El libro de Manuel de la Cruz pertenece a la literatura de carácter testimonial que proliferó a lo largo de las tres décadas de las guerras por la independencia. Hablo de un conjunto de obras que está conformado por diarios de campaña, crónicas, memorias, relatos de hazañas bélicas, correspondencia de protagonistas y testigos. En su mayor parte, fueron redactados por los propios participantes en las acciones y que, salvo pocas excepciones, no eran escritores con oficio y experiencia literarias. Su principal propósito era, como ha comentado Diana Iznaga, comunicar el sentido de la lucha, ganar adeptos, rebatir ataques difamatorios del enemigo, en una palabra, utilizar esos textos como un arma más en el frente fundamental donde se libraba la batalla ideológica. Incluso en el caso de los diarios de campaña, cuya finalidad inmediata no era la publicación, sus autores pretendían “dejar constancia de hechos que, más tarde, le servirían para analizar, criticar o simplemente relatar, acciones, incidentes o actuaciones de personajes, a veces controvertidos”.

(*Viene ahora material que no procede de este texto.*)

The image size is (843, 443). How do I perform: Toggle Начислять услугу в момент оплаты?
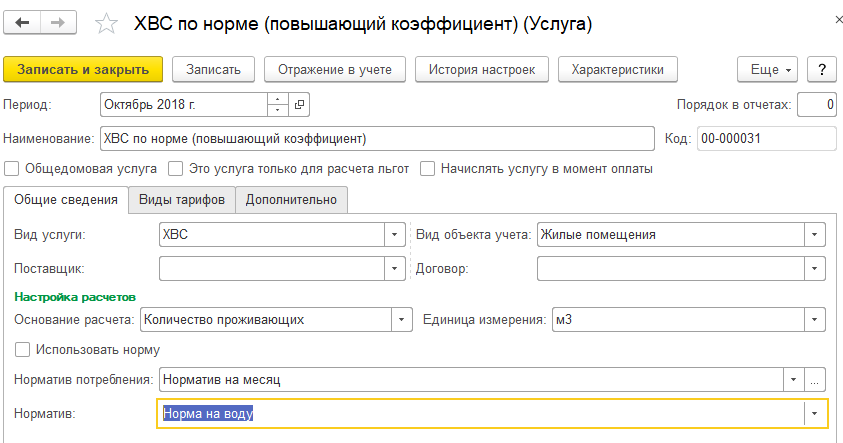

Dos de las obras más significativas de esa literatura de corte testimonial son A pie y descalzo (1890), de Ramón Roa, y Desde Yara hasta el Zanjón (1893), de Enrique Collazo. Episodios de la revolución cubana comparte con ambas la intención de documentar la memoria de la guerra. Pero se diferencia de ellas en el modo como esta ha sido plasmada. Ante todo, hay que recordar que Manuel de la Cruz no participó directamente en las acciones armadas. No partió, pues, de vivencias autobiográficas o de hechos sobre los cuales pudiese hablar de primera mano, como sí lo hicieron Roa y Collazo. Como él precisa en el prólogo, redactó su libro “sobre auténticos datos de actores y abonadísimos testigos, utilizando, además, las noticias depuradas de la tradición oral, cuyos bardos van desapareciendo en la cima del olvido con los recuerdos de la época”.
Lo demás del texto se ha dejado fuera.